Retype the following account of drinking from a 300-year-old communion chalice in Epworth, reproducing every word and punctuation mark without change.

• _DOCUMENT SEGMENT_:

>>>>

I got to drink out of a 300-year-old cup today! Well, it was at least 300 years old. For all I know, it had been around for good while before that. But I am pretty confident that it was in use at the turn of the 18th century. Doesn’t that sound exciting? Makes you want to jump on a plane, ride it for 8 hours, transfer to a bus and ride that for another 2 hours – right? Just to drink out of a 300-year-old cup?
What if I reminded you that cup was in use before the Revolutionary War? How many things do we have in America that are still in use from 30 years ago, much less 300 years ago? A few institutions – churches, hospitals, universities and businesses have been around since the Revolutionary War. But not much else.
What if I told you the cup was actually a chalice? And that Robyn and I were able to drink out of it (it was an Anglican church) as a part of Holy Communion? Each month back home we celebrate Jesus’ words – this is my blood of the new covenant poured out for you and for many for the forgiveness of sins! Drinking the blood of Christ from a 300-year-old chalice takes on a whole new level of profound that you don’t find when using the little plastic cups! It starkly reminded us of the thousands of times our Christian brothers and sisters had done the same thing at that very spot with that very cup for hundreds of years! Very cool!
How about if I told you the chalice was Samuel Wesley’s chalice that he used leading his church in Epworth, England? Samuel Wesley was John Wesley’s father. John Wesley was the founder of the Methodist movement. He was born in Epworth. Called it his favorite place in the world. So, as a part of our visit to England, Robyn and I had communion with the very cup that John Wesley took communion with! Very, very cool!

<<<<

• _DATA PROVIDED_:
>>>>

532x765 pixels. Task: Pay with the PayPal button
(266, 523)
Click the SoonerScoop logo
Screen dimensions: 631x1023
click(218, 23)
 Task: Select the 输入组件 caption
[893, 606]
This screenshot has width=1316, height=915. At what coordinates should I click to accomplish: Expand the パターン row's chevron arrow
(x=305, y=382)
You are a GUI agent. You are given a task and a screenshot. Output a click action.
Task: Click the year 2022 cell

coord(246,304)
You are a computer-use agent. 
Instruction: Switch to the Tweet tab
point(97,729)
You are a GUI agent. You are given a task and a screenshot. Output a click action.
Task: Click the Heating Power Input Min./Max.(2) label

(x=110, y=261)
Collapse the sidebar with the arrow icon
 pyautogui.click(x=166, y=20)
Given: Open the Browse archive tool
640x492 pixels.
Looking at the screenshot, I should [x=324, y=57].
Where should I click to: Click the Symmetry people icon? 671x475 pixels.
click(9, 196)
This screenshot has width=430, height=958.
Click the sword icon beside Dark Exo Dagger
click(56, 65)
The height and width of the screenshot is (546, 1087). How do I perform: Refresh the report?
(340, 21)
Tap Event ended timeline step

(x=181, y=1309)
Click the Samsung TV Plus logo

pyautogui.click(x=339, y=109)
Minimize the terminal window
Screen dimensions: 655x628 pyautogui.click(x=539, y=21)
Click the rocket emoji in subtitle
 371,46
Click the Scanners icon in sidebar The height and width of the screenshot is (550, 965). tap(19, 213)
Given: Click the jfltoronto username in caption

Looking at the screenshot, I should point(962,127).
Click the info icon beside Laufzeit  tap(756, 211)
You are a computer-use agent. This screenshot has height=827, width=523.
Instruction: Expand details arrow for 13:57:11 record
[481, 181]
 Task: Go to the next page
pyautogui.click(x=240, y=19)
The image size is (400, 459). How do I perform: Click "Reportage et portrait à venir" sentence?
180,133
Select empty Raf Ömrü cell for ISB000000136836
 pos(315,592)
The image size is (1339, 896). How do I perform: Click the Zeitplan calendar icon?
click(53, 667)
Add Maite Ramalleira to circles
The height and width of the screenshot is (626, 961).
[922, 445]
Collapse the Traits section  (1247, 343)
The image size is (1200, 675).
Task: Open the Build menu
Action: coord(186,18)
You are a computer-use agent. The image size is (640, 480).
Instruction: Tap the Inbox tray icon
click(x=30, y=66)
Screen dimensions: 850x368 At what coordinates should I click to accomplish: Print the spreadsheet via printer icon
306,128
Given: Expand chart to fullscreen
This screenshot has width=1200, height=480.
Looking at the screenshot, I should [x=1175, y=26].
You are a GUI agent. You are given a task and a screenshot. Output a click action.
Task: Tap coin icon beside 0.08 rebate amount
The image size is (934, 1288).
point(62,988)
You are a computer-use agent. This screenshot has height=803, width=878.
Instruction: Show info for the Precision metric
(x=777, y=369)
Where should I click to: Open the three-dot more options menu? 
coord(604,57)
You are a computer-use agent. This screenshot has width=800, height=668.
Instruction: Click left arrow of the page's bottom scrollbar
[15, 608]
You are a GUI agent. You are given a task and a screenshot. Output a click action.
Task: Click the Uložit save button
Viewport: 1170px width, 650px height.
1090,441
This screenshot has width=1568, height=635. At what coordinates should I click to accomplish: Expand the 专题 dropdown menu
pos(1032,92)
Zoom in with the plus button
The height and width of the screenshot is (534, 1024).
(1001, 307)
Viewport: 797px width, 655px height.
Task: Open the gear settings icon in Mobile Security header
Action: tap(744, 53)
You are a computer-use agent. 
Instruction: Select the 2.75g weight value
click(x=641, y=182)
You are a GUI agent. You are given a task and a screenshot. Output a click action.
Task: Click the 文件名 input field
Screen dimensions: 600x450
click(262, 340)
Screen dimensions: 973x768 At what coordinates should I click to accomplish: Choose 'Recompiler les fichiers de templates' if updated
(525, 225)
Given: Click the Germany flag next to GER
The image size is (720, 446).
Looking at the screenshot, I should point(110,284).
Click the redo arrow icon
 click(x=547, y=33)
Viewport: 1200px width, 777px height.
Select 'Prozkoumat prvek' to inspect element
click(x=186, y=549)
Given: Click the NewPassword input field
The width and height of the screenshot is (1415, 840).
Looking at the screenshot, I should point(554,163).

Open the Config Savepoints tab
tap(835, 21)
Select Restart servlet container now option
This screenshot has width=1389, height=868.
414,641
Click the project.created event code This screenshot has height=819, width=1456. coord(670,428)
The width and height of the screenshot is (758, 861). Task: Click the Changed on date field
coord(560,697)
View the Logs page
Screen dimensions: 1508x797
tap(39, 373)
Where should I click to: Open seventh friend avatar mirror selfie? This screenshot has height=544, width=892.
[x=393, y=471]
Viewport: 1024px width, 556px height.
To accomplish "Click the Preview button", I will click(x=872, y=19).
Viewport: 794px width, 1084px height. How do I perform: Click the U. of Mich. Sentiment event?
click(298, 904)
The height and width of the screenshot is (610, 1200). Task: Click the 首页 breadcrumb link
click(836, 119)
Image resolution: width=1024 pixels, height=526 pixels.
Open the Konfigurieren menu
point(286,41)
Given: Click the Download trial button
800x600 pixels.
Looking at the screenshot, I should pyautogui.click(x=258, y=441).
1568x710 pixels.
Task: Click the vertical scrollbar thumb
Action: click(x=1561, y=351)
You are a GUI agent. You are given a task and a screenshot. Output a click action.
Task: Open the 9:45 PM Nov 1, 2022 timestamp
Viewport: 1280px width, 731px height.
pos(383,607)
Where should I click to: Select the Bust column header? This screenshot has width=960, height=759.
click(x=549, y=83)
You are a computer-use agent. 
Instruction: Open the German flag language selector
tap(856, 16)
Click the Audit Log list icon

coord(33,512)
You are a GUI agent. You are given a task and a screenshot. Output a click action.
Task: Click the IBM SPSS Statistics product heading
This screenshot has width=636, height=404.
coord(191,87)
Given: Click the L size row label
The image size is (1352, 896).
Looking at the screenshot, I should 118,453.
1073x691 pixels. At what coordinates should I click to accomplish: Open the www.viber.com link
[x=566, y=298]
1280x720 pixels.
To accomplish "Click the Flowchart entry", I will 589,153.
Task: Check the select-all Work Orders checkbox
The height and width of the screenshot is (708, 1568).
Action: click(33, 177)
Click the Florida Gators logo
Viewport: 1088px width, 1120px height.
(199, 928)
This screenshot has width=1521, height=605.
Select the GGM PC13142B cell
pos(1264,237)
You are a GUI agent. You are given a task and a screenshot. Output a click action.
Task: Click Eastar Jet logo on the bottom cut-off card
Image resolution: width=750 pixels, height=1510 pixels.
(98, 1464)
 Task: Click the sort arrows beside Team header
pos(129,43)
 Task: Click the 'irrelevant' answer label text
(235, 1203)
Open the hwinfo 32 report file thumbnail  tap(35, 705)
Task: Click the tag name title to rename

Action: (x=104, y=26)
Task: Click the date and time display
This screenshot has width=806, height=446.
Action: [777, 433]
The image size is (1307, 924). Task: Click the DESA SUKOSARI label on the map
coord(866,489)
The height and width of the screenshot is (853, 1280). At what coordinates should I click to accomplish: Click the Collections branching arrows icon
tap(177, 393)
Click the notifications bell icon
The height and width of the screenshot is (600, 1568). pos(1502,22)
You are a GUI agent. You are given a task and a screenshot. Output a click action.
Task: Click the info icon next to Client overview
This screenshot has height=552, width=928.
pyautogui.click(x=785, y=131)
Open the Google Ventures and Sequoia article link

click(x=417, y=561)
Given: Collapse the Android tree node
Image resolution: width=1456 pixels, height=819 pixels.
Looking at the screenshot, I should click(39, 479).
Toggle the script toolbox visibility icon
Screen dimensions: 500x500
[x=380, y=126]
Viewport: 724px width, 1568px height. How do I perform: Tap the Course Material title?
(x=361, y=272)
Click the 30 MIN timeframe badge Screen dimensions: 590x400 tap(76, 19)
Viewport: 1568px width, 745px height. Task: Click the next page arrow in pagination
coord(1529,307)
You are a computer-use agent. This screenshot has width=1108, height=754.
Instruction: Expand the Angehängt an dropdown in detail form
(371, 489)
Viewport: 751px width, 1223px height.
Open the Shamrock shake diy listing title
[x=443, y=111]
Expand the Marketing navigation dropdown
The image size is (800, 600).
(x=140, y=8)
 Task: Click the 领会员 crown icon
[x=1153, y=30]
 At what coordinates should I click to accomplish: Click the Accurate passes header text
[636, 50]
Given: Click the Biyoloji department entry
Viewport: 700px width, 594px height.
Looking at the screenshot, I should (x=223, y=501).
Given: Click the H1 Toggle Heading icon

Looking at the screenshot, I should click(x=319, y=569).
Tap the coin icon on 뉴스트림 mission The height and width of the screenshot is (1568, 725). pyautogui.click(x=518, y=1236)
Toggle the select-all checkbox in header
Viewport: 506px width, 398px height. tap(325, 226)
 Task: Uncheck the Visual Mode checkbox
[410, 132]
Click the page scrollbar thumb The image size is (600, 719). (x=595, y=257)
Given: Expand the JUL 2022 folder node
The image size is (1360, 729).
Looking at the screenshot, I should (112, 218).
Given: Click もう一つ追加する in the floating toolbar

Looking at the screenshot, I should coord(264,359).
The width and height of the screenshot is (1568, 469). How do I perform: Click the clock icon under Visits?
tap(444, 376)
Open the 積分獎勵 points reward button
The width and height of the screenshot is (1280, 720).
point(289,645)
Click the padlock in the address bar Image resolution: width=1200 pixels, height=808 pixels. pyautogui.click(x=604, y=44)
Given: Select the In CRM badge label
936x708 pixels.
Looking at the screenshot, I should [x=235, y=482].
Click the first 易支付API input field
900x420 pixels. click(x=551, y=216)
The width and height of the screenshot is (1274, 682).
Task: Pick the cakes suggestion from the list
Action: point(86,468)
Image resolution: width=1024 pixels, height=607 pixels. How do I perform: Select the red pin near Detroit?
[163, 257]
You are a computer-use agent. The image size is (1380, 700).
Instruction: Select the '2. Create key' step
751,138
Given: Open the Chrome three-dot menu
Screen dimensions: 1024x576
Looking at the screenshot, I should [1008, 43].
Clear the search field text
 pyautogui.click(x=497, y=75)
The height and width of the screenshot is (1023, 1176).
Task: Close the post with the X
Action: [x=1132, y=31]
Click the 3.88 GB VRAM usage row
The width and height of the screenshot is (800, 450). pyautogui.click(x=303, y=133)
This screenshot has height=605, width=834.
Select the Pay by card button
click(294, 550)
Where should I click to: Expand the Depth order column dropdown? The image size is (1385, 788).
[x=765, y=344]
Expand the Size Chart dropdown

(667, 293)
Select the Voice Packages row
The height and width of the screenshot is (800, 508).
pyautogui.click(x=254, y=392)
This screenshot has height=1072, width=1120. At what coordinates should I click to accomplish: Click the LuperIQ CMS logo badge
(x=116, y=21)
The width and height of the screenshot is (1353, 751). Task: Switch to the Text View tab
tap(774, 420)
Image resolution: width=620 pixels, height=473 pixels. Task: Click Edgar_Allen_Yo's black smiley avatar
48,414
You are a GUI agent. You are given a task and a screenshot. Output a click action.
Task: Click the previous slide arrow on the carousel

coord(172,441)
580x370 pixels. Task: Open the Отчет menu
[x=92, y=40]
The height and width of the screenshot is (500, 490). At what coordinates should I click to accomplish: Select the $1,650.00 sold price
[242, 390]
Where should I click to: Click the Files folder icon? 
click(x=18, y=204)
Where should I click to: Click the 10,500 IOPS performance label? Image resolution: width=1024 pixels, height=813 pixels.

<<<<

• _RESULT FOR THIS EXERCISE_:
I got to drink out of a 300-year-old cup today! Well, it was at least 300 years old. For all I know, it had been around for good while before that. But I am pretty confident that it was in use at the turn of the 18th century. Doesn’t that sound exciting? Makes you want to jump on a plane, ride it for 8 hours, transfer to a bus and ride that for another 2 hours – right? Just to drink out of a 300-year-old cup?
What if I reminded you that cup was in use before the Revolutionary War? How many things do we have in America that are still in use from 30 years ago, much less 300 years ago? A few institutions – churches, hospitals, universities and businesses have been around since the Revolutionary War. But not much else.
What if I told you the cup was actually a chalice? And that Robyn and I were able to drink out of it (it was an Anglican church) as a part of Holy Communion? Each month back home we celebrate Jesus’ words – this is my blood of the new covenant poured out for you and for many for the forgiveness of sins! Drinking the blood of Christ from a 300-year-old chalice takes on a whole new level of profound that you don’t find when using the little plastic cups! It starkly reminded us of the thousands of times our Christian brothers and sisters had done the same thing at that very spot with that very cup for hundreds of years! Very cool!
How about if I told you the chalice was Samuel Wesley’s chalice that he used leading his church in Epworth, England? Samuel Wesley was John Wesley’s father. John Wesley was the founder of the Methodist movement. He was born in Epworth. Called it his favorite place in the world. So, as a part of our visit to England, Robyn and I had communion with the very cup that John Wesley took communion with! Very, very cool!